The third conclusion came to me as soon as I looked up
Yosemite climbing
on Google. It seemed the DNB was climbers’ shorthand for the Direct Northern Buttress of Yosemite’s Cathedral Rocks, a six-hundred-metre granite cliff described bluntly as ‘hard, with some scary loose flake in the middle’. The pictures looked absolutely terrifying to me, even without the scary loose flake. I decided that Anna had been exaggerating in order to frighten me off. Of course they hadn’t climbed
that
.
So I turned up at the climbing wall the following Wednesday evening and Luce seemed pleased to see me, in an underplayed, almost shy sort of way that I stored away for future contemplation. She introduced me to some of their friends, including Damien, Curtis and Owen, then to the club secretary, who gave me a questionnaire to fill in and signed me up. Anna pretty much ignored me.

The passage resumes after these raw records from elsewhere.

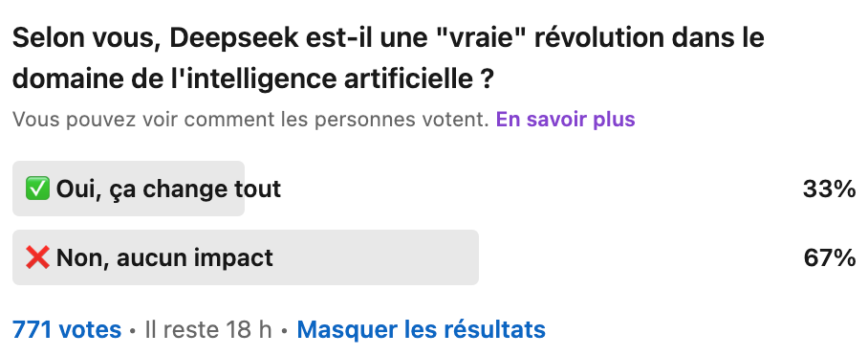Open the "En savoir plus" link
The width and height of the screenshot is (868, 356).
[565, 120]
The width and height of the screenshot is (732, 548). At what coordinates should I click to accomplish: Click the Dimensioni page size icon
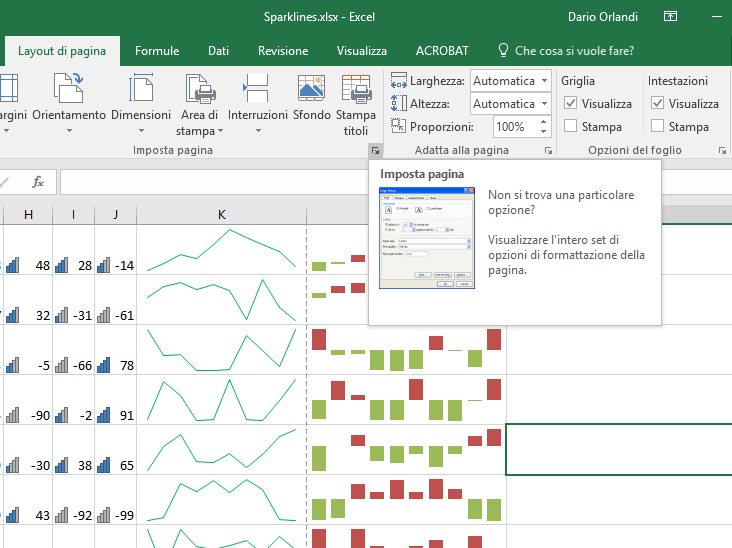point(141,90)
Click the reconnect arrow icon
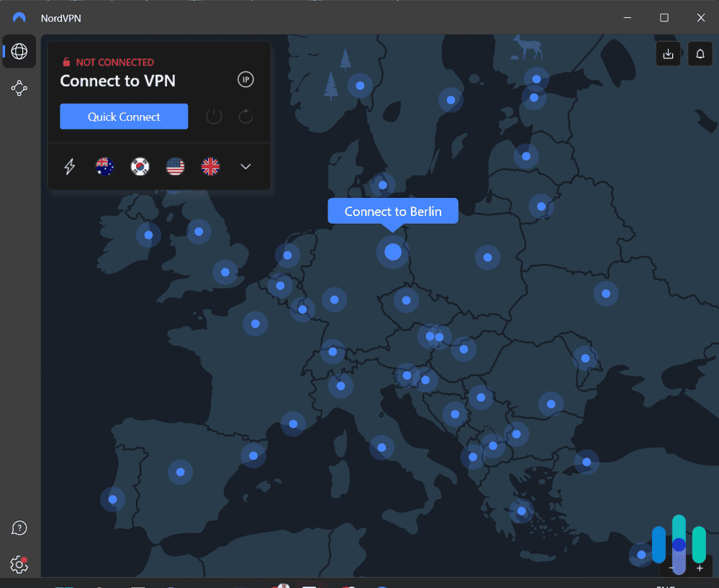Image resolution: width=719 pixels, height=588 pixels. [245, 116]
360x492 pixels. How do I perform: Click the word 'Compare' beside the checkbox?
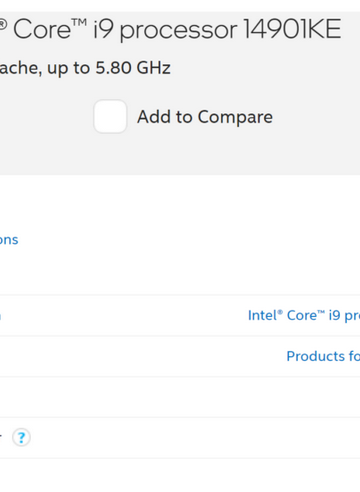(235, 117)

It didn’t take long for me to realise that I was seriously out of my league. Apart from my lack of recent practice, my gear was all wrong, my thick-soled shoes clumsy and my shorts hampering my movements. As I struggled painfully up the easiest routes I watched the rest of them racing up ahead of me. The only good thing was that, clambering to keep up, struggling not to look like a total idiot, I didn’t have time to worry about my fear of heights, which had been a recurring problem on the school climbing camps.
After a while I collapsed, humiliated, on a bench. My arms and fingers had lost all strength and I was soaked in sweat. Luce came and sat beside me, looking as if she’d used up no energy at all.

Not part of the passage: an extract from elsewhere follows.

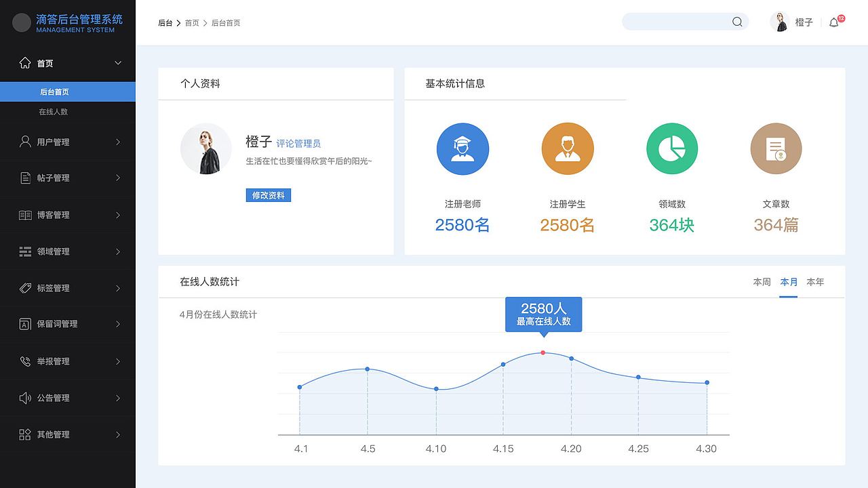Viewport: 868px width, 488px height.
Task: Switch to the 本周 chart tab
Action: 761,282
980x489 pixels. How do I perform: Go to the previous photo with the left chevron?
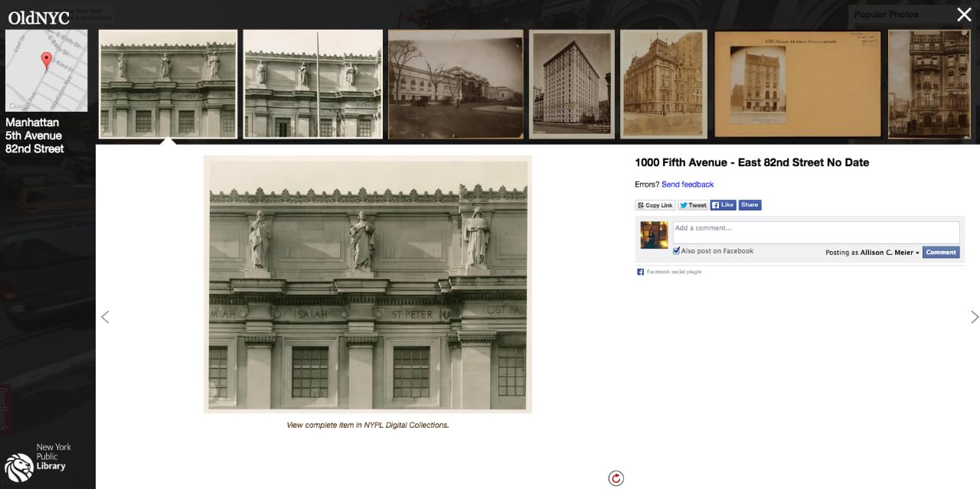(x=105, y=317)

‘Sorry,’ I panted. ‘Really am out of practice.’
‘Don’t worry, it’s often like that after a gap.’
‘But you’re absolutely brilliant.’ I couldn’t hide my astonishment. The others were good, but she made them look ponderous. Smooth and balletic in her movements, she had seemed weightless. ‘Did you really climb the DNB?’
She laughed. ‘Didn’t you believe us?’
‘It’s just … that’s pretty advanced, isn’t it? Maybe I should stick to statistics. I’ve brought those course notes, if you’re interested.’
She studied me. ‘But you won’t give up, will you? I mean, I wouldn’t mind some help with STAT 303, but this is …’ she looked up at the people hanging in space above us, ‘… it’s what I do.’
‘Right,’ I said, still waiting for the feeling to come back into my fingers. ‘No, no, of course I won’t give up. I’ll bring my proper gear next time. These shoes are hopeless.’
Later, in the changing room, I overheard a snatch of conversation from two blokes in the next aisle. One said, ‘… won’t see him again.’ I caught the words ‘bloody hopeless’ in the reply, and they both laughed. When they left I saw that it was Owen and Curtis.
5
A week after our meeting at Sammy’s Bar, Damien gave me a ring. He asked where I was living, and when I told him he said he’d call in at the hotel that evening after work for a chat.
He looked more composed that evening, in his expensive suit. I led him through to the bar and got us both a beer. He slipped off his jacket and dropped into an armchair.